Items listed in a dataset:
--

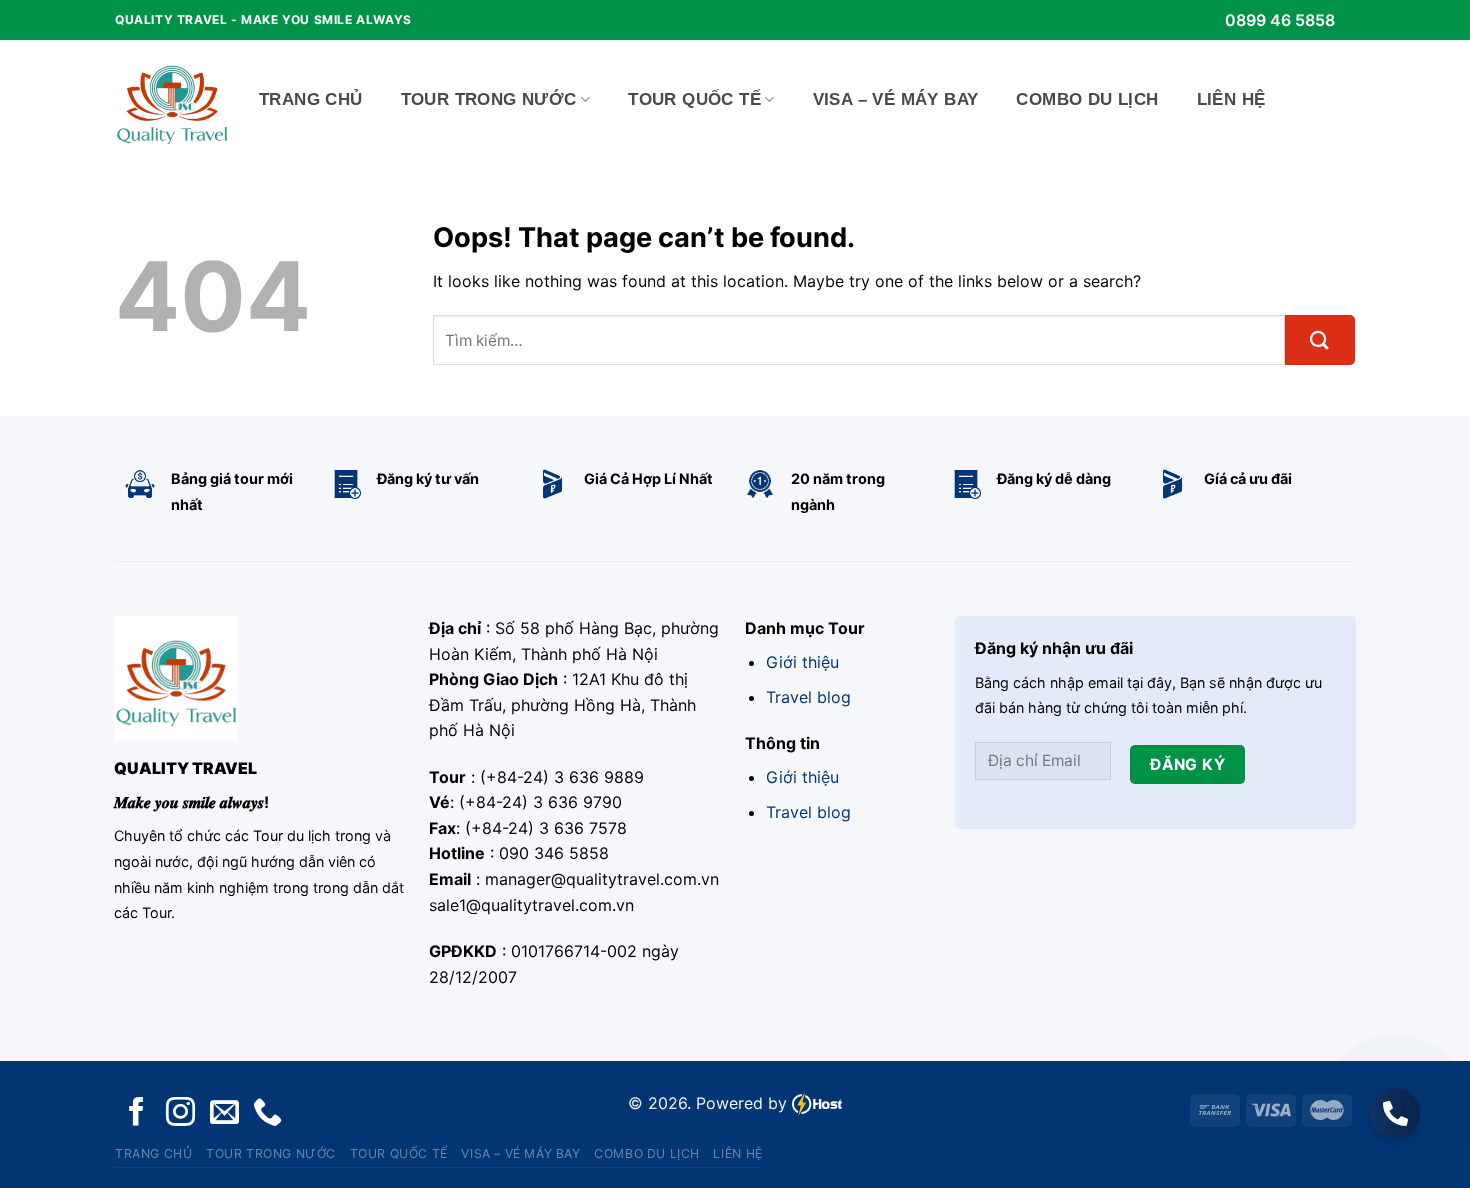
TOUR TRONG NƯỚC (489, 99)
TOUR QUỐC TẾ (694, 99)
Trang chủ (311, 99)
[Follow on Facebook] (136, 1113)
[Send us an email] (224, 1113)
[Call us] (267, 1113)
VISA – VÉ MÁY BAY (896, 99)
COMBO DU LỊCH (1087, 99)
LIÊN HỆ (1231, 99)
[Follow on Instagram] (180, 1113)
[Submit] (1320, 340)
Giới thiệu (802, 662)
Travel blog (808, 697)
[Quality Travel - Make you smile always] (172, 100)
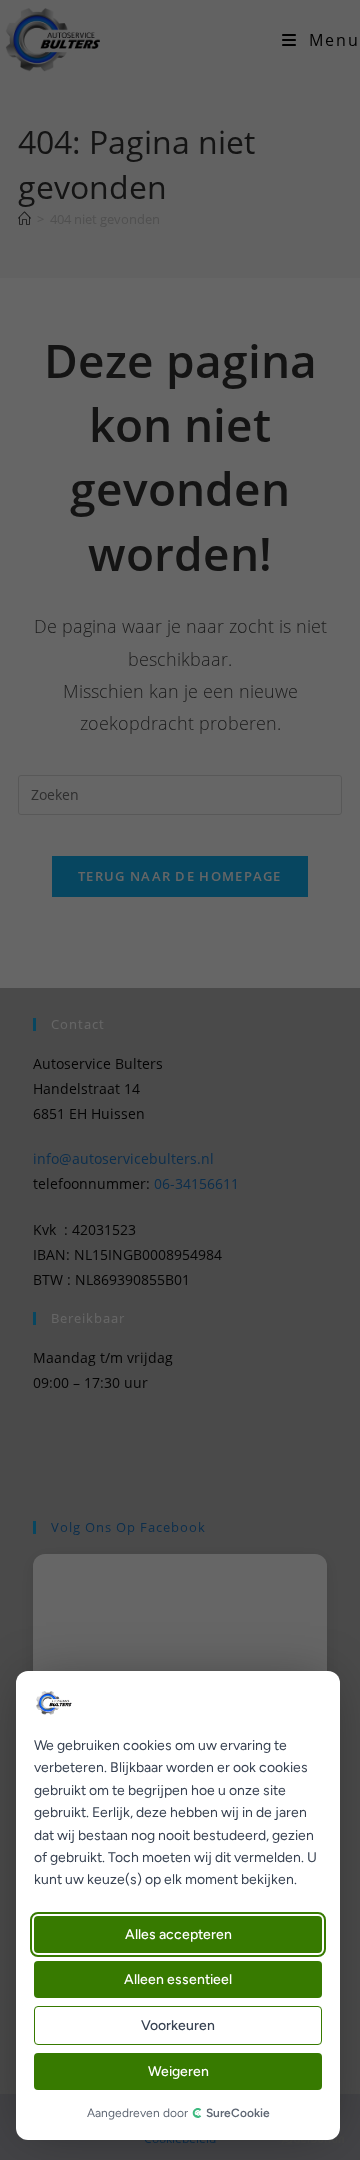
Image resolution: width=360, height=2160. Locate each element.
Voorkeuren (178, 2025)
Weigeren (178, 2071)
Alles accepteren (178, 1934)
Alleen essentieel (178, 1979)
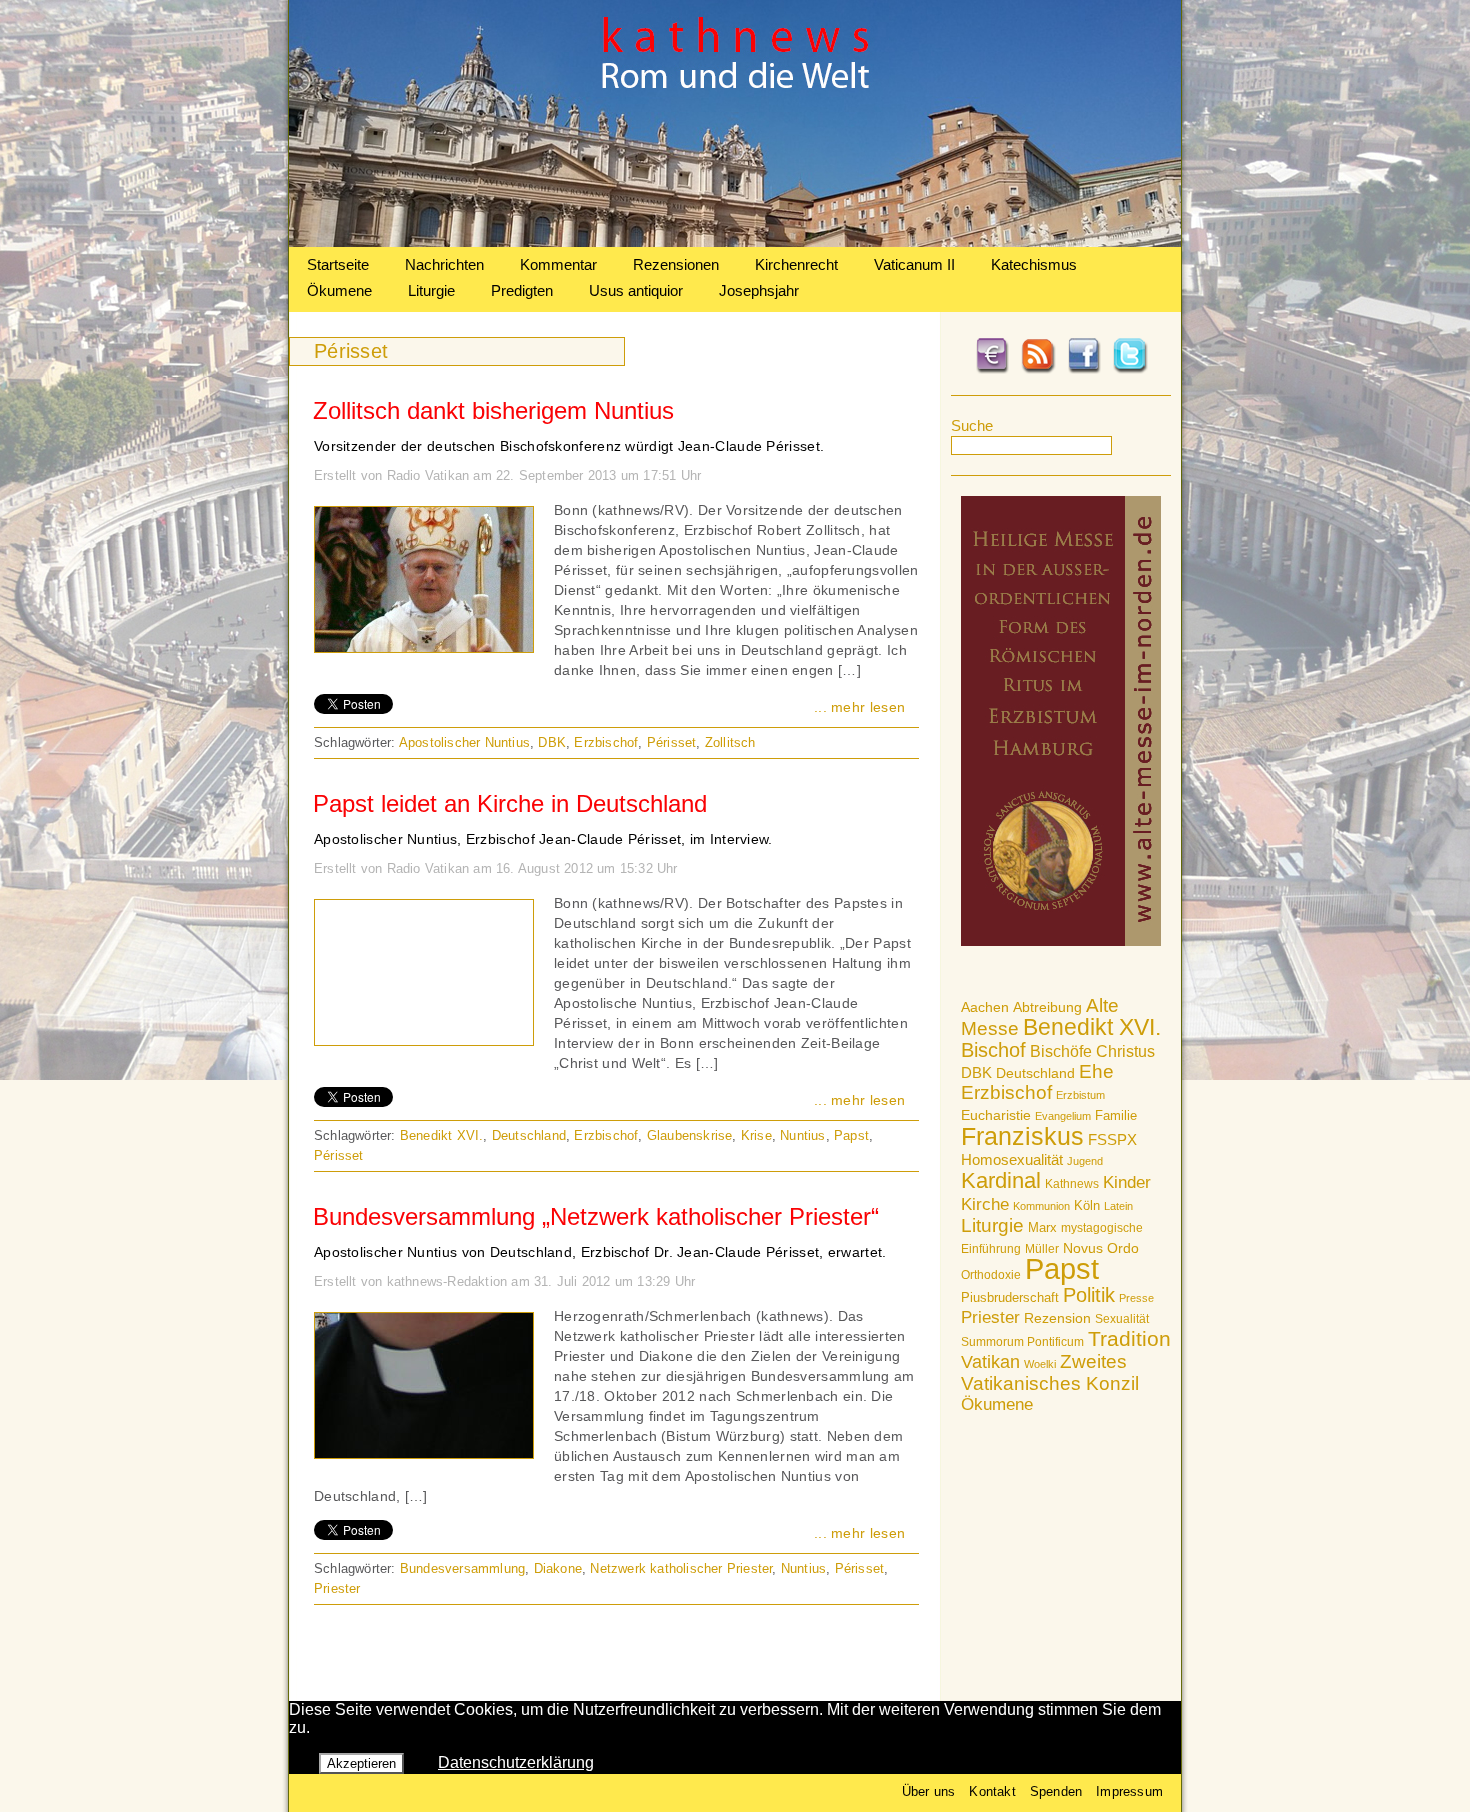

--

=== What this task involves ===
Your copy should consist only of the lines from the one containing "[Quality Travel - Make" through the last line of the entries above, reproduced exactly, without pictures.

=== Response ===
[Quality Travel - Make you smile always] (172, 100)
Image resolution: width=360, height=2160. Locate each element.
Voorkeuren (178, 2025)
Weigeren (178, 2071)
Alles accepteren (178, 1934)
Alleen essentieel (178, 1979)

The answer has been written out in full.